Study says depression in fathers during pregnancy is related to behavioral issues in kids
A research study has found that depression during their partner’s pregnancy can affect the emotional and behavioral development of the unborn children later in life.
The researchers examined the effect on children who were 36 months old. The researchers took the data from the Norwegian Mother and Child Cohort Study, which included 31,663 children.
The team of investigators also used the information on the father’s mental health obtained from self-reporting using the Hopkins Checklist during the 17th or the 18th week of gestation.
The mother’s pre-natal and postnatal mental health along with the child’s socio emotional and behavioral development was taken from parent-report questionnaires, which were filled out about half-way through the pregnancy.
Anne Lise Kvalevaag, a researcher and doctoral candidate at the University of Bergen said, “This study suggests that some risk of future child, emotional, behavioral, and social problems can be identified during pregnancy.”

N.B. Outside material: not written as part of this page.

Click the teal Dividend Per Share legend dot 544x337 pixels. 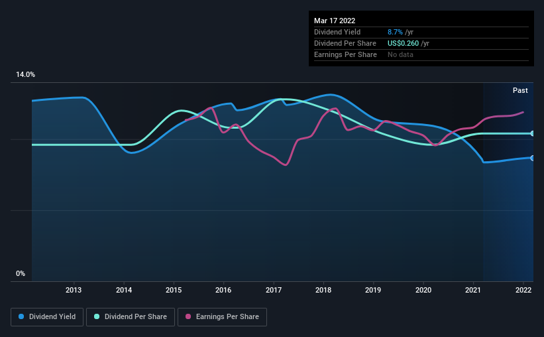(97, 316)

Meanwhile, the results of the study showed that 3% of the fathers suffered from high levels of psychological distress and the children of these fathers suffered from high levels of psychological distress and the children of these fathers had higher levels of emotional and behavioral issues even after the researchers adjusted the results from other potential factors such as age, income and marital status.
The researchers also stated that there could be a number of mechanisms that explain this relation between the fathers’ psychological distress and emotional problems of their children.

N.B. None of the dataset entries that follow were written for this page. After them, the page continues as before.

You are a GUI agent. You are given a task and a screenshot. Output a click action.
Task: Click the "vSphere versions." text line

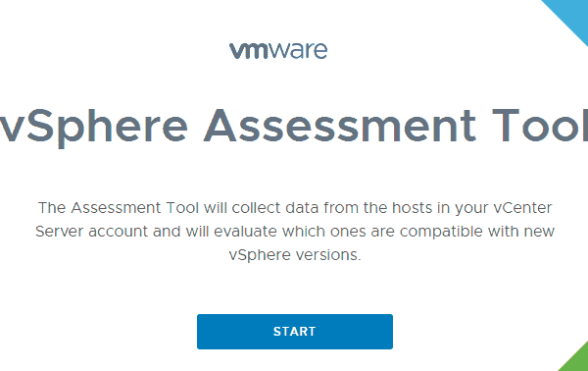click(x=295, y=255)
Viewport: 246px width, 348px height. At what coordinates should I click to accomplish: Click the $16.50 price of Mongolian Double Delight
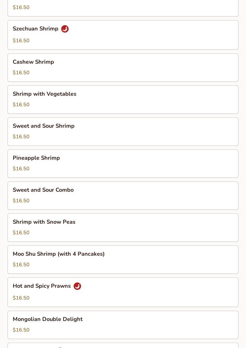21,330
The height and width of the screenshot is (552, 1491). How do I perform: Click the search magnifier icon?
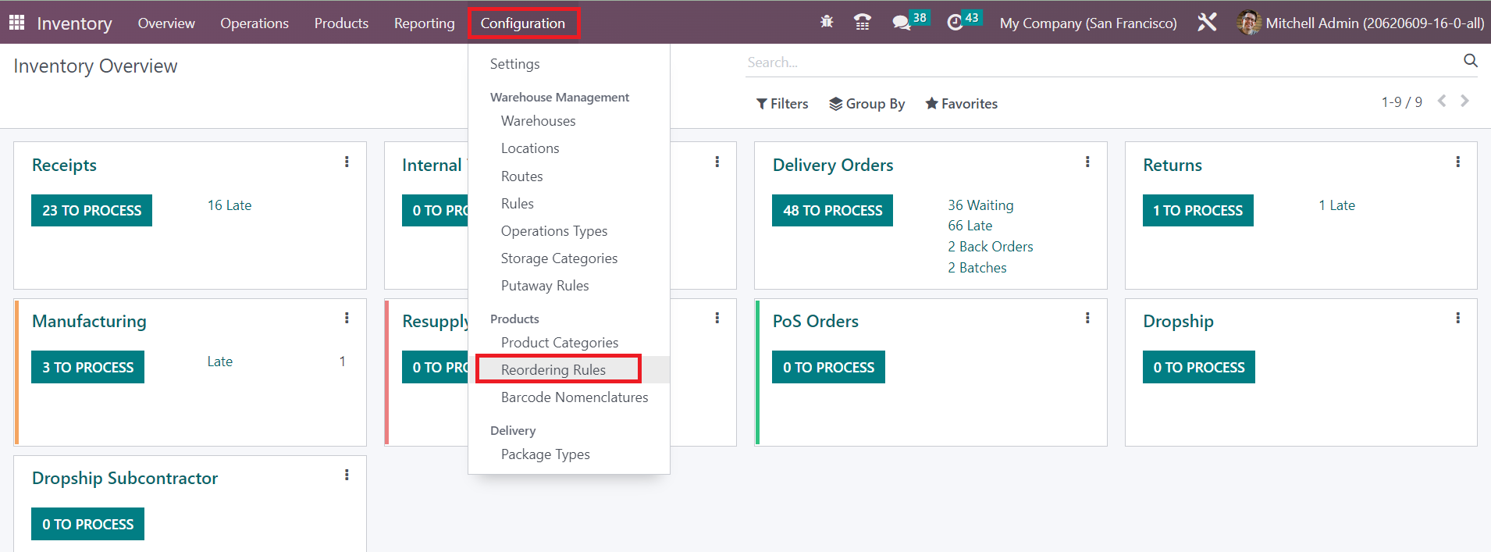click(1470, 61)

The depression in fathers could also negatively impact the mental health of their expectant partners and lead to negative effects on the child.
Fathers who were depressed during pregnancy also tended to struggle with depression after their children were born. The study is helpful for clinicians and policy makers who are interested in healthcare planning since the results of the study show that pregnancy is an optimum period for prevention intervention.
Scientists also believe that further studies are needed to delve deeper into this topic and more thoroughly explore the link between gestational depression in parents and sociobehaviorial issues in their children.